- Exercises -
A - Decide whether each statement below agrees with the text on image segmentation. Answer yes or no, and quote the words of the text that decide it.
(i) In semantic segmentation, every "person" pixel receives the same label.
(ii) Panoptic segmentation applies instance segmentation to stuff such as sky and road.
(iii) U-Net was originally built for satellite imaging.
B - Write out everything in the image segmentation text from "Person 1, Person" down to "things (cars, people)", with both of those included.

- Text for analysis -
::::::

Image Segmentation

Image segmentation assigns a class label to every pixel in an image. It's pixel-level classification, providing precise object boundaries instead of just bounding boxes.

Goal: Understand the image at pixel level—what class does each pixel belong to?

Types of Segmentation

Semantic Segmentation

Classify each pixel by class.

All "person" pixels get same label
No distinction between instances

Example: Road, sky, building

Instance Segmentation

Separate different instances.

Person 1, Person 2, Person 3
Each instance gets unique ID

Example: Count individual objects

Panoptic Segmentation

Combines both approaches.

Semantic for stuff (sky, road)
Instance for things (cars, people)

Example: Complete scene understanding

Popular Architectures

U-Net

Encoder-decoder with skip connections. Originally for medical imaging.

::::::

- Data section -

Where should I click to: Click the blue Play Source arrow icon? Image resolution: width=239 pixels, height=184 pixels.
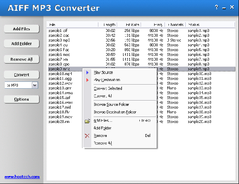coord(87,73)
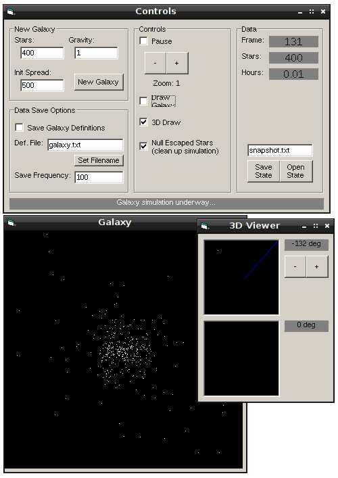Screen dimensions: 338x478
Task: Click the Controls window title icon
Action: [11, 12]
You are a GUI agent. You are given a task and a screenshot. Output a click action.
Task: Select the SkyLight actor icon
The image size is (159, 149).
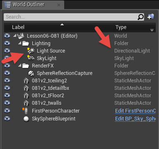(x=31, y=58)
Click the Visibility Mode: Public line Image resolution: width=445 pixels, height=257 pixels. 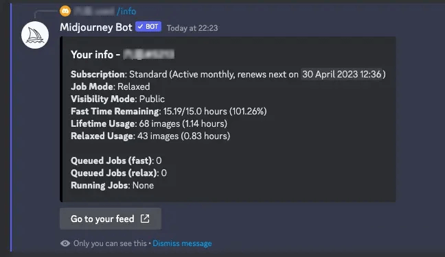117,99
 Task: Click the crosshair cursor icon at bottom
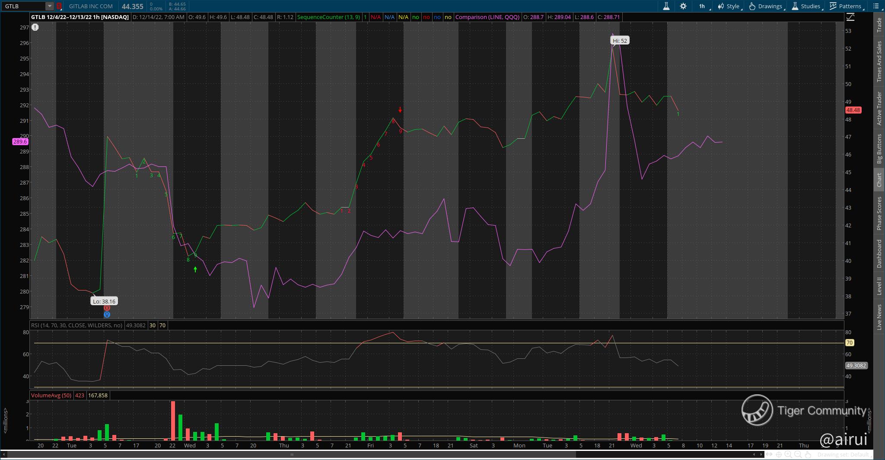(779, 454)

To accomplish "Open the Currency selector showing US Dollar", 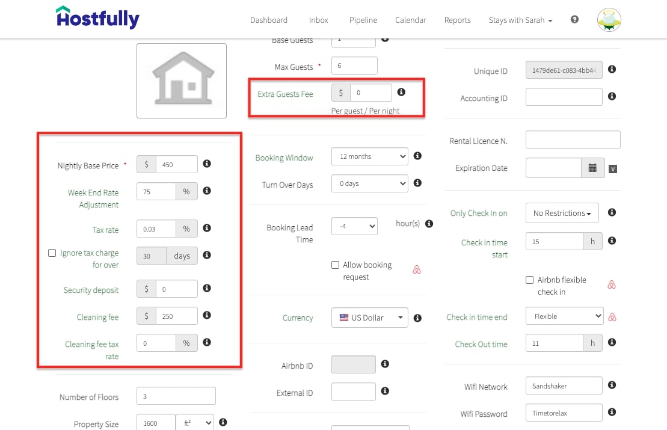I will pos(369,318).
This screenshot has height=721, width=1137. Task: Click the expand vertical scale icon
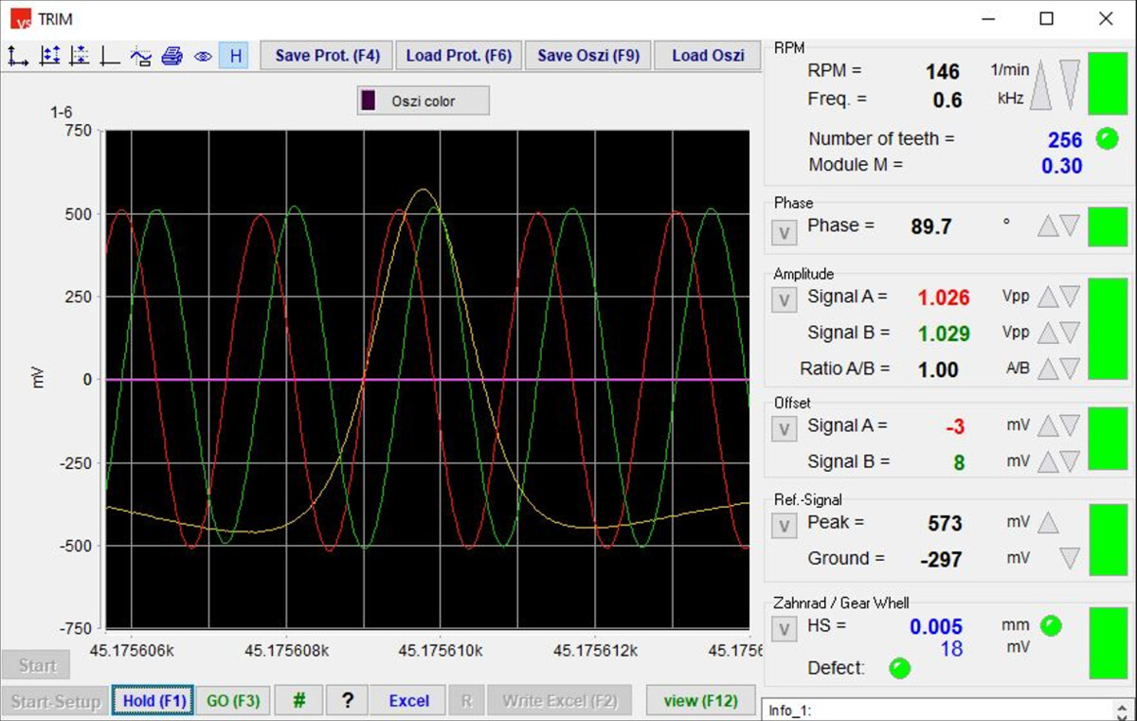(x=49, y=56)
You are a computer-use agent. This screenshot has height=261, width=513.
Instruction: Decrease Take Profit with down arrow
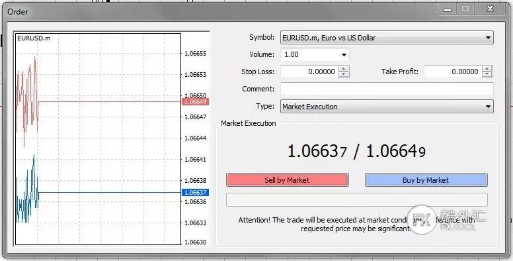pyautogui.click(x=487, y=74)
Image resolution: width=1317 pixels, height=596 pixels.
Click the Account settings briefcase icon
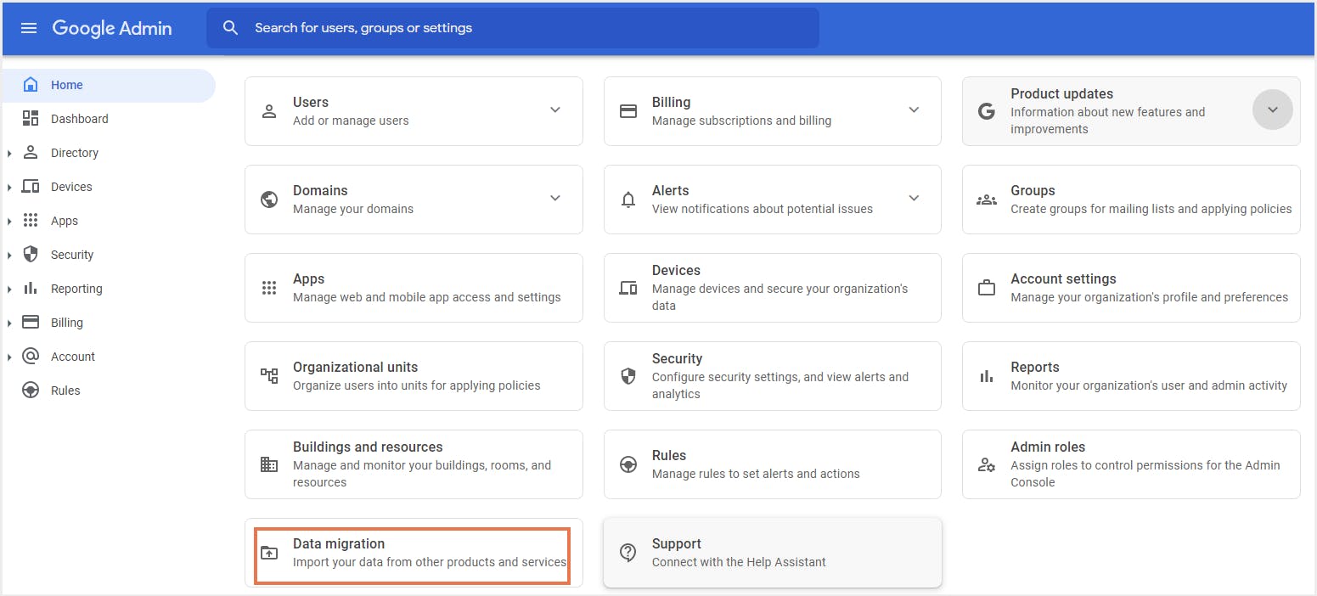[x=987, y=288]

::::::

- Solutions to the exercise -
A -
(i) Yes: "All "person" pixels get same label"
(ii) No: "Semantic for stuff (sky, road)"
(iii) No: "Originally for medical imaging."

B -
Person 1, Person 2, Person 3
Each instance gets unique ID

Example: Count individual objects

Panoptic Segmentation

Combines both approaches.

Semantic for stuff (sky, road)
Instance for things (cars, people)